» **PROBLEM REQUIREMENTS**
Beginning with the line that holds "Task: Click the DBScripts folder icon" and ending with the last line, please repeat the entries exactly and omit the pictures.

» **Collected data entries**
┄┄┄┄┄┄┄┄┄┄┄┄┄┄┄┄┄┄┄┄
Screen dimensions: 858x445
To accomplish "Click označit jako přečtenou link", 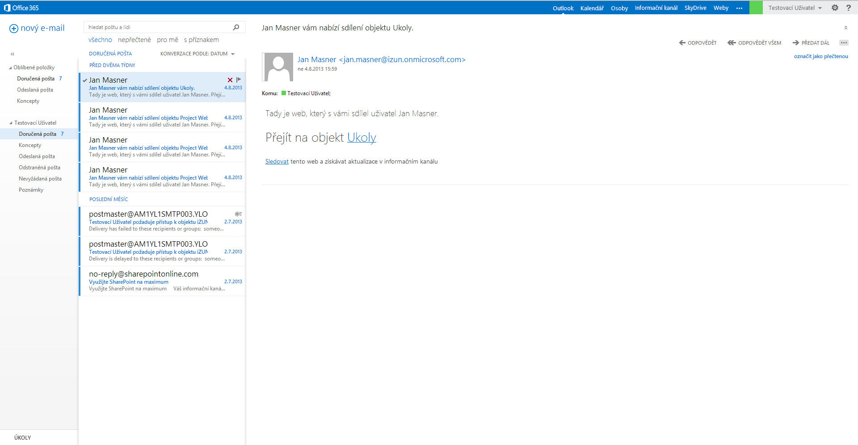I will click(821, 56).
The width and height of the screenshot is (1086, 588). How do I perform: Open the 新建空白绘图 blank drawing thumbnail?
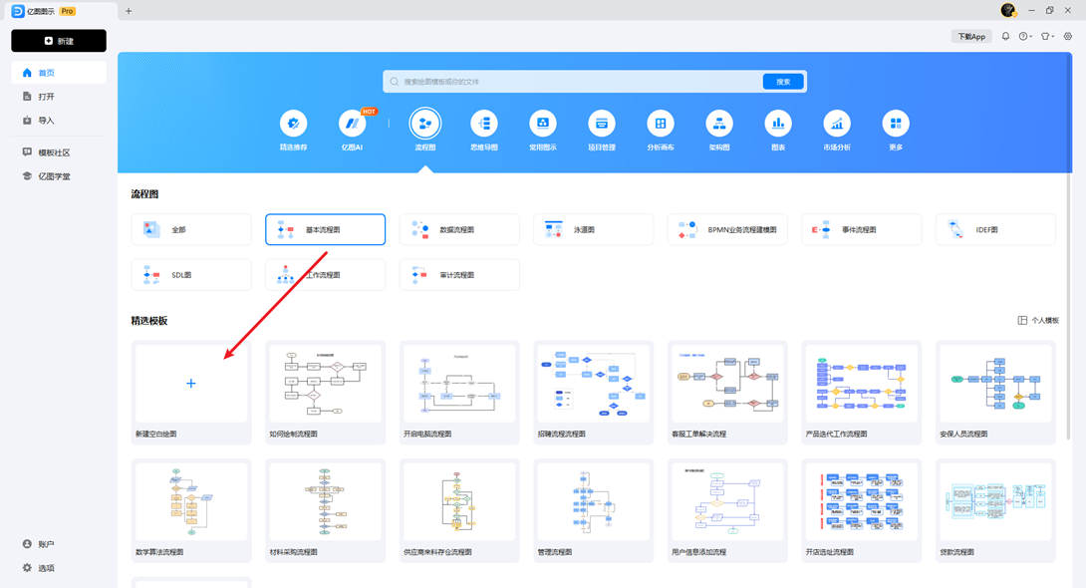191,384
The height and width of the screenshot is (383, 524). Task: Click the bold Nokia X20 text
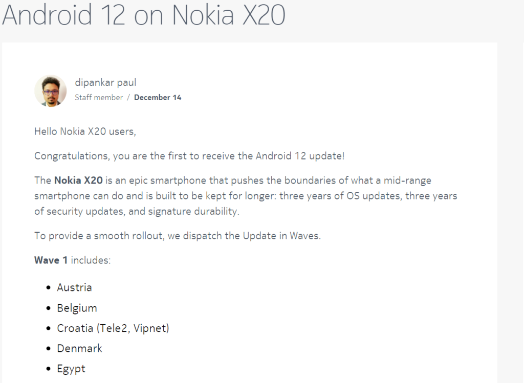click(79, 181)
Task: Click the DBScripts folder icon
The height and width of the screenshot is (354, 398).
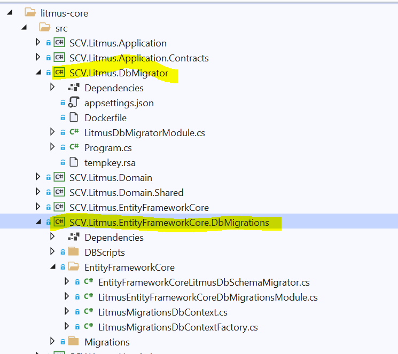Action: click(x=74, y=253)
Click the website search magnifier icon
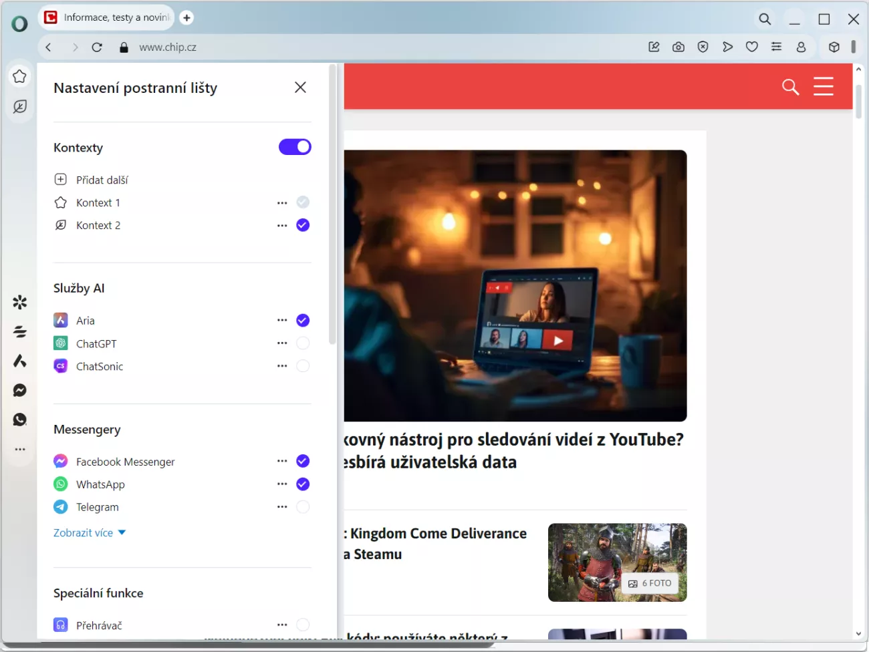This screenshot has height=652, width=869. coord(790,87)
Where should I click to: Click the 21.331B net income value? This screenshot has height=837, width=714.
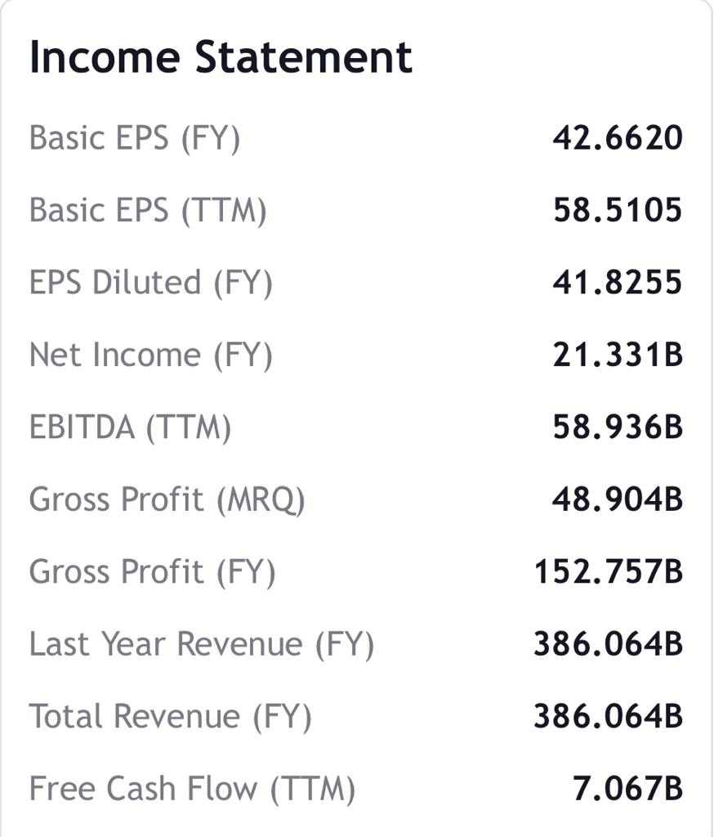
┄┄┄┄┄┄┄┄┄┄┄┄┄┄┄┄┄┄┄┄
» **SOLUTION FOR THIS TASK**
Task: Click the DBScripts folder icon
The height and width of the screenshot is (354, 398).
Action: click(x=74, y=253)
Click the website search magnifier icon
This screenshot has height=652, width=869. coord(790,87)
Where should I click to: Click the 21.331B net income value? This screenshot has height=837, width=714.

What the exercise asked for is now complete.